Further, some Medicaid processes create hurdles for members to get the care they need. For example, a letter of support or a referral is commonly needed for individuals to receive prior authorization for gender-affirming care services. Medicaid programs are not always clear on what information is needed in these documents, making it difficult for providers to complete them correctly. In addition, some members, especially youth, are not aware of the gender-affirming care coverage that Medicaid offers, causing them to not seek out those services.

One strategy to improve access to covered gender-affirming services is by promoting the use of LGBTQ+ care navigators. For example:

  • Philadelphia FIGHT, a community health center that operates with support from grants, Medicaid, and private insurers, provides comprehensive health services to people living with HIV/AIDS and those at high risk. The center offers Pride Navigators to patients, helping them get connected to LGBTQ+ competent providers.
  • Veteran’s Affairs health systems are required to have a LGBTQ+ Veteran Care Coordinator (LGBTQ+ VCC) to help veterans get affirming care.

When it comes to the complexities of Medicaid processes, providers noted that it would be helpful for state Medicaid agencies to offer clearer guidance or an easy-to-follow template for writing a referral or a letter of support for members seeking gender-affirming care services. Colorado’s billing guide to help hospital and health center billing staff properly code gender-affirming care is a great example for other states to consider. Medicaid agencies can also develop simplified explanation of benefits to help members better understand the services they are eligible for.

3. Develop Comprehensive SOGI Data Collection and Reporting Guidelines

Collecting robust, comprehensive SOGI data is critical to understanding the needs of the LGBTQ+ community and providing appropriate, culturally responsive, and equitable care. The Centers for Medicare & Medicaid Services (CMS) recently introduced three optional SOGI questions in its model application that state Medicaid and CHIP agencies can add to their state-specific enrollment application.
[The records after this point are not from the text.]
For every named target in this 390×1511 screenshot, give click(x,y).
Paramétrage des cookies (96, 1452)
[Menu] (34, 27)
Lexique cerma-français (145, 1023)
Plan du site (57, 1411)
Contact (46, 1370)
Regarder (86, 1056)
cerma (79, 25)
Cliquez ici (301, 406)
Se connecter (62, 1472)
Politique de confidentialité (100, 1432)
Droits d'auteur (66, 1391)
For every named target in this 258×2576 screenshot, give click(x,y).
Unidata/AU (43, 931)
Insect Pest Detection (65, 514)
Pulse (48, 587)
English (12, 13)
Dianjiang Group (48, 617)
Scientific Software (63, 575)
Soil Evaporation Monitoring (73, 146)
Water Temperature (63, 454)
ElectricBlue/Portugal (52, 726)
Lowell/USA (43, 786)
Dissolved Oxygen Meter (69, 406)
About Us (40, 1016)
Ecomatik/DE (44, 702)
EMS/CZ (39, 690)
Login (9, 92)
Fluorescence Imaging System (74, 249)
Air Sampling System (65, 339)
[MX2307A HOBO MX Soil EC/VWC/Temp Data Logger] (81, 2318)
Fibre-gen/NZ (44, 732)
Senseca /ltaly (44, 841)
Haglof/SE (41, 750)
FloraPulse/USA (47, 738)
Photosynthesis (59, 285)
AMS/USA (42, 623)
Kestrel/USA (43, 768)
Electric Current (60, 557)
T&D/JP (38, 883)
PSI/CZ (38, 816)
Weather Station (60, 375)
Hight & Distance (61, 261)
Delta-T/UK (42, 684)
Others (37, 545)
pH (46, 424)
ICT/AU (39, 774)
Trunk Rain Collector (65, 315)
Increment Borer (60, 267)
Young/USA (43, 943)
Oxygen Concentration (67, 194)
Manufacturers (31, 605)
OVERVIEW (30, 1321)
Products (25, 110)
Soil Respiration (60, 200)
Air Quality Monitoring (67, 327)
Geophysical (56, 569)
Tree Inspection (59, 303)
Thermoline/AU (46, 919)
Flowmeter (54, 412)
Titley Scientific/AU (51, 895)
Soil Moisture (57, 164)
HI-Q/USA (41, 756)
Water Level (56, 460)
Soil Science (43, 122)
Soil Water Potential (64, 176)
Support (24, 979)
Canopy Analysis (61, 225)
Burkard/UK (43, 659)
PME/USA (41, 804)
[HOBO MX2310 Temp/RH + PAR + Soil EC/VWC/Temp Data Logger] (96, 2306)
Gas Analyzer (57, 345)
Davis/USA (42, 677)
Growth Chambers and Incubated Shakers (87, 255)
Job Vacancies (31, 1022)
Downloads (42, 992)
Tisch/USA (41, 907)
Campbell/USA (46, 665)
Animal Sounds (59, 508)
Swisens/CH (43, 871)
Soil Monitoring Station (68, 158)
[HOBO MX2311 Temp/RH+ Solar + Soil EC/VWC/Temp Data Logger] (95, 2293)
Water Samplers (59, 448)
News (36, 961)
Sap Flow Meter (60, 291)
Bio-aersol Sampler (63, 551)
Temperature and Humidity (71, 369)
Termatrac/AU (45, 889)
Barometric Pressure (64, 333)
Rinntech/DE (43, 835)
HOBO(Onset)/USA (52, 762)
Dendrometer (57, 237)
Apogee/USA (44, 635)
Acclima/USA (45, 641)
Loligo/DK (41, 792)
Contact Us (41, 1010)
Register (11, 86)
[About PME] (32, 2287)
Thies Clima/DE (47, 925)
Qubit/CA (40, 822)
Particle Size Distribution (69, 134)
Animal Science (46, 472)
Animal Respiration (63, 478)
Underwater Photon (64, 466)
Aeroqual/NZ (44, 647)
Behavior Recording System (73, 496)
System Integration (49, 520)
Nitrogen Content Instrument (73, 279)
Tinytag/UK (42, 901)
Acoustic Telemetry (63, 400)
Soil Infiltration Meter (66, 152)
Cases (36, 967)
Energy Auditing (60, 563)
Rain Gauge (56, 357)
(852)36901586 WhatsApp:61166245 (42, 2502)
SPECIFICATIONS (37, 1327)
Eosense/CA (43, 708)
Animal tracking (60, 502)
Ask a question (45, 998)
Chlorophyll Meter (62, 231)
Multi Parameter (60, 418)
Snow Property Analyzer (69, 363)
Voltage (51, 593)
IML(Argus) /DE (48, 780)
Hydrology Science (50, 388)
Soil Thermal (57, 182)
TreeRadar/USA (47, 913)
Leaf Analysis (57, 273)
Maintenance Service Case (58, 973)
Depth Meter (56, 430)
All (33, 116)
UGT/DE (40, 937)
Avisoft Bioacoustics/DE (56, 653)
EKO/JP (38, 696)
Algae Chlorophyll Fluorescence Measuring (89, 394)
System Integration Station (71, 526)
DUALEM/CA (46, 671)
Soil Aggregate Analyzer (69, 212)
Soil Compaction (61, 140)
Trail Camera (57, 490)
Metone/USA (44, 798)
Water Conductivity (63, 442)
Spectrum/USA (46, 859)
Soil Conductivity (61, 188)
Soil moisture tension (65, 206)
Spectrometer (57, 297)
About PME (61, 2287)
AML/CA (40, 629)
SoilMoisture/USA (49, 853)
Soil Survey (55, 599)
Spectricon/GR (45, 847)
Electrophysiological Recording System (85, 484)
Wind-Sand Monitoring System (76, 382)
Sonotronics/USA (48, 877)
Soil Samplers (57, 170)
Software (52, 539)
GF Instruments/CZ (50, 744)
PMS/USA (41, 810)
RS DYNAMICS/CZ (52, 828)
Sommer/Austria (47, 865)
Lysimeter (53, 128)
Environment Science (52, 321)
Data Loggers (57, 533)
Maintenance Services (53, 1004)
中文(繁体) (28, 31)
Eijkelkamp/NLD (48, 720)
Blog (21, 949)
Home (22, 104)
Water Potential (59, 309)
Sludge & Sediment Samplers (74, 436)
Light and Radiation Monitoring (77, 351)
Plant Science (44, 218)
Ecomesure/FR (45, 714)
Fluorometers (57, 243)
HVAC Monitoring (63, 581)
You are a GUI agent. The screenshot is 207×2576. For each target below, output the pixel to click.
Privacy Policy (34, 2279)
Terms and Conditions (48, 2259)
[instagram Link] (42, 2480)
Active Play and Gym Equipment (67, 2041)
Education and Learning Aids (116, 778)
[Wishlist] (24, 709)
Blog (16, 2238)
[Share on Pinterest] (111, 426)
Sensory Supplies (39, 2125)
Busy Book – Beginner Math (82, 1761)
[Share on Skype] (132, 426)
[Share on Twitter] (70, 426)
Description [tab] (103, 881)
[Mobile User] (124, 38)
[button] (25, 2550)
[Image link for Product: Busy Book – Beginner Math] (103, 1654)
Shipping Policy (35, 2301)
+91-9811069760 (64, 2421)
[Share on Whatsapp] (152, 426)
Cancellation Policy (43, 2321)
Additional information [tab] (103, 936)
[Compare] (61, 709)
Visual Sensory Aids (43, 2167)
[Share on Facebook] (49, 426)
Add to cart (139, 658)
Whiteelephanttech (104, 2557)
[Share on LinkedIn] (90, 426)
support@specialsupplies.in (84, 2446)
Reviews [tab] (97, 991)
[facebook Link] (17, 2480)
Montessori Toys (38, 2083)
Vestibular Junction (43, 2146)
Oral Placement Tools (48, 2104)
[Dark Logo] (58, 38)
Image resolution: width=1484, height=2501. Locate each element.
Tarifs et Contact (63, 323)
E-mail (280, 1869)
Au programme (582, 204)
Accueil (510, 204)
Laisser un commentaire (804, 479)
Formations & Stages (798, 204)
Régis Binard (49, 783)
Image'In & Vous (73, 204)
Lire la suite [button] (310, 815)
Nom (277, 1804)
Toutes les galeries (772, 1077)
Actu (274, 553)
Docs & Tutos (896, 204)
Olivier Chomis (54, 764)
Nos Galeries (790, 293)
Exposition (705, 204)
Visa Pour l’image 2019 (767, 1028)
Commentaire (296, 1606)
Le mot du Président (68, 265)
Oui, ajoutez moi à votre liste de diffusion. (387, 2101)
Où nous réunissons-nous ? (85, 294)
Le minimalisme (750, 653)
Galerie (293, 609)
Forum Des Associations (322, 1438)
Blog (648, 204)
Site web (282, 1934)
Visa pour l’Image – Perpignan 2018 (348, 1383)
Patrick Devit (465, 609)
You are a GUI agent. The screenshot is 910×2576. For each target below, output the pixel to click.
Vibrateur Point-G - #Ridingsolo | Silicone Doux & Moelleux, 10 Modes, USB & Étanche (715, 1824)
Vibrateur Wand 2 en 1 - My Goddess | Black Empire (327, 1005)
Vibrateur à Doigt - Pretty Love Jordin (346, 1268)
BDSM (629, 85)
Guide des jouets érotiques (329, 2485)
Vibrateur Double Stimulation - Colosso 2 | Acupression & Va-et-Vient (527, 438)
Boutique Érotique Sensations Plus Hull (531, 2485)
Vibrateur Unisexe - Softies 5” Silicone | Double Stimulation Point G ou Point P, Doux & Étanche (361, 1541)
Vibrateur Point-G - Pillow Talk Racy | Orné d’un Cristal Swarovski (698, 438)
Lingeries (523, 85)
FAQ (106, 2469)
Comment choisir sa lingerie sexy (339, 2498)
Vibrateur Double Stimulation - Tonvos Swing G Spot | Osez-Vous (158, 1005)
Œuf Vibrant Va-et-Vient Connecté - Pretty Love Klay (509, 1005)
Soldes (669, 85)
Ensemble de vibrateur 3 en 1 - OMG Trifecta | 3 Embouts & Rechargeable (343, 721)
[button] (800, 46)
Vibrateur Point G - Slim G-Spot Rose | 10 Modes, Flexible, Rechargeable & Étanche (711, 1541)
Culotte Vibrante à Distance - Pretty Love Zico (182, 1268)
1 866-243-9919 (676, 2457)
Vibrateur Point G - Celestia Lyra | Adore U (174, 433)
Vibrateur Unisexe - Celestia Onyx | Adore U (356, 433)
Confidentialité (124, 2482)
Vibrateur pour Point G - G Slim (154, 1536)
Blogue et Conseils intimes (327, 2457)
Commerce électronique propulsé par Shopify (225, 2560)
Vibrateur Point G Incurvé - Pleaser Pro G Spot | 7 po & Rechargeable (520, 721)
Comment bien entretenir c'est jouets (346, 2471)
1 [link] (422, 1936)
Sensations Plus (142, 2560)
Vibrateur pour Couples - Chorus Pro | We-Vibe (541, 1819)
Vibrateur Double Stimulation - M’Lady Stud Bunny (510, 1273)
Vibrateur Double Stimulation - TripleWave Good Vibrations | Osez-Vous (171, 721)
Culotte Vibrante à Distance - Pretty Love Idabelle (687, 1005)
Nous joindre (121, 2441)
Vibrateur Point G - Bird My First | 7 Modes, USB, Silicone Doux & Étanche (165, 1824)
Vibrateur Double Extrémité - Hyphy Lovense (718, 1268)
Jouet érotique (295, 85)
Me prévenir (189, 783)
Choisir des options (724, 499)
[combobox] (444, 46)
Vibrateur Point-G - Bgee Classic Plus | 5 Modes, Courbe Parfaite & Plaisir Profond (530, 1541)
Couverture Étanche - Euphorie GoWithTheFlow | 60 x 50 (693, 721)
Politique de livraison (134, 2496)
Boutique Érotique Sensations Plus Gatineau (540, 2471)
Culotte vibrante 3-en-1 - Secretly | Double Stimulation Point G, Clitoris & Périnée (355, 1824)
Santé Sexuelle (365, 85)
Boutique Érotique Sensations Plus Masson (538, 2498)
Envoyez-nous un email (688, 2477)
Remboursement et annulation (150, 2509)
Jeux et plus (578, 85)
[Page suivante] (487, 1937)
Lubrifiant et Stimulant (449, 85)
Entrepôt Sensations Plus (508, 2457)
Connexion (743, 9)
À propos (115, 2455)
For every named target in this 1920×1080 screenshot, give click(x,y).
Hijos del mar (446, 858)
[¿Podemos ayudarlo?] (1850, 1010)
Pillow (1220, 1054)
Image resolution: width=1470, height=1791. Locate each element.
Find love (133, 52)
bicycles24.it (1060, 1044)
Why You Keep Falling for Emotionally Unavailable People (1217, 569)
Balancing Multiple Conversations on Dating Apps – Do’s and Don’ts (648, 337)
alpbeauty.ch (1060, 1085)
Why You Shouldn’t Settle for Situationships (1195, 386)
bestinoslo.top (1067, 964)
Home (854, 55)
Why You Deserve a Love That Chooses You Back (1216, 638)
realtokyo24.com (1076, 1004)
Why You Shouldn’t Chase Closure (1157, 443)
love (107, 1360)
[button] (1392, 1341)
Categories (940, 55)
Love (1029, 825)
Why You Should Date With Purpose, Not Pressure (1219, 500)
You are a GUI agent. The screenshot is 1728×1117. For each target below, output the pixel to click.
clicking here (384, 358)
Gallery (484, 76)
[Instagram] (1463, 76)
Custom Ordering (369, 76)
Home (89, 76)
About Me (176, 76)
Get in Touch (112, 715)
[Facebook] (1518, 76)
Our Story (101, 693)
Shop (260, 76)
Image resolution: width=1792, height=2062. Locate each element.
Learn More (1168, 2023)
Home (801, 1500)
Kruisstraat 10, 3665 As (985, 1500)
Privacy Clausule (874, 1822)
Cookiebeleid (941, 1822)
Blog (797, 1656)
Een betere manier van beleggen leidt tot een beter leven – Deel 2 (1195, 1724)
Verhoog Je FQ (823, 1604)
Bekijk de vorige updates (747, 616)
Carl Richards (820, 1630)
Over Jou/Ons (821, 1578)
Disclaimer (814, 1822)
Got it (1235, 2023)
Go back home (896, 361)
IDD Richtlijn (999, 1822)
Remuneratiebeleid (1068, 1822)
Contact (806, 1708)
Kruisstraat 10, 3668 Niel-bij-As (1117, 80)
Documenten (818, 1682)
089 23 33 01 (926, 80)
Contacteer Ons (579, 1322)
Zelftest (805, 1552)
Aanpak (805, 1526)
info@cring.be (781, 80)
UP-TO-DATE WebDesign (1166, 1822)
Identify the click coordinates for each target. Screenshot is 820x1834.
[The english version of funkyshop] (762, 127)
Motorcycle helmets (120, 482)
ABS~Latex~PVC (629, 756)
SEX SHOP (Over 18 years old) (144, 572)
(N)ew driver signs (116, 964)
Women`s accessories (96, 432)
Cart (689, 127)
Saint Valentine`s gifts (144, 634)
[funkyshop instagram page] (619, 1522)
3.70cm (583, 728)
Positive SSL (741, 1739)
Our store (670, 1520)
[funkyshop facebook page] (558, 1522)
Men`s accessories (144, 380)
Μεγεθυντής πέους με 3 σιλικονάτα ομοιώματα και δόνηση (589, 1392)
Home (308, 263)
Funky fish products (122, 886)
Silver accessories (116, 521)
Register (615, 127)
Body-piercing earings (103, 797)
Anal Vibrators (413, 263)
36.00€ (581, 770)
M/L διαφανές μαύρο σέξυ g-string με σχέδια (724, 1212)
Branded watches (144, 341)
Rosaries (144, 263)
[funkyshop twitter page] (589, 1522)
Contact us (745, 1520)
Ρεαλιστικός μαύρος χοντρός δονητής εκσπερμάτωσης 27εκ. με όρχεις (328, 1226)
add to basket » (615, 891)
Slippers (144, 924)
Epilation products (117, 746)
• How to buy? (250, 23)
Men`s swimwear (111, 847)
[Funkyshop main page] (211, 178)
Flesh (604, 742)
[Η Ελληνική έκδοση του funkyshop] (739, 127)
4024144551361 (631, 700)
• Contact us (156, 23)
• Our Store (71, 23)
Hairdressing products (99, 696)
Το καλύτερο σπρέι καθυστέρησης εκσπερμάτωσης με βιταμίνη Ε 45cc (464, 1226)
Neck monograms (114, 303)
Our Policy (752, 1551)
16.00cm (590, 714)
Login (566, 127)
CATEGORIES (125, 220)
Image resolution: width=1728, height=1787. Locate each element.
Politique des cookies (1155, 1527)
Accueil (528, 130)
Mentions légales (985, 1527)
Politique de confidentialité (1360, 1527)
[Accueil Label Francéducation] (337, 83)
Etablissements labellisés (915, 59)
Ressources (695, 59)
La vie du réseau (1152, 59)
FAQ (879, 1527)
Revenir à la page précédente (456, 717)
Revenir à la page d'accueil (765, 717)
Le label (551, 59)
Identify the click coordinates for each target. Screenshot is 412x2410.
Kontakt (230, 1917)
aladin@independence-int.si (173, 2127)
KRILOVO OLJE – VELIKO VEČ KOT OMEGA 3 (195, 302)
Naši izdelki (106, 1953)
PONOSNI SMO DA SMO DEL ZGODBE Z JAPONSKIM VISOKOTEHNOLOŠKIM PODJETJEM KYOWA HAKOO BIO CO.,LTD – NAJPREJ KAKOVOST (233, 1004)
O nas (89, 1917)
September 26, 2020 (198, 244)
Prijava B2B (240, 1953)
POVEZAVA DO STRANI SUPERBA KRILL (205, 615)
While this guidance from CMS is an important step, interviewed policymakers discussed struggling to develop guidelines related to SOGI data collection and reporting. In particular, policymakers expressed concern around SOGI data proxy reporting, fearing it could result in inaccurate data. Proxy reporting is when a person provides health-related information on behalf of other individuals, most often impacting youth, older adults, and people with disabilities. To ensure more complete SOGI data collection, Medicaid agencies can consider developing guidance to encourage SOGI data collection by proxy in addition to self-reporting, as research shows SOGI questions are no more difficult to answer by proxy than other sensitive non-SOGI items (e.g., disability, income, or employment).

Policymakers also noted pushback they’ve received from providers, health plans, and licensing boards about SOGI data collection, citing that providers lack training on how to ask SOGI-related questions, and state systems lack interoperability for SOGI information to be stored and compared across federal programs. Proxy reporting guidance can be part of larger Medicaid efforts to routinely capture and use SOGI data in clinical settings. To encourage these efforts, states can consider looking to federal grant funding or using waiver submission requests to fund data collection and storage systems updates for SOGI data, provide staff trainings, and communicate with members that providers will be asking SOGI-data related questions. States can look to Oregon’s SOGI data collection workgroup as a way to incorporate lived experience into the SOGI data policymaking process. These innovations can help to normalize SOGI data collection, and ultimately give state agencies the information they need to better address disparities that impact the LGBTQ+ population.

Looking Forward

Medicaid agencies play an important role in advancing LGBTQ+ health and health equity. States have a growing number of policy levers available to them to improve access and quality of care for the LGBTQ+ population. It is critical that programs and services are continuously iterated on to better meet the diverse and unique needs of every LGBTQ+ individual, in partnership with LGBTQ+ people and the providers that serve them.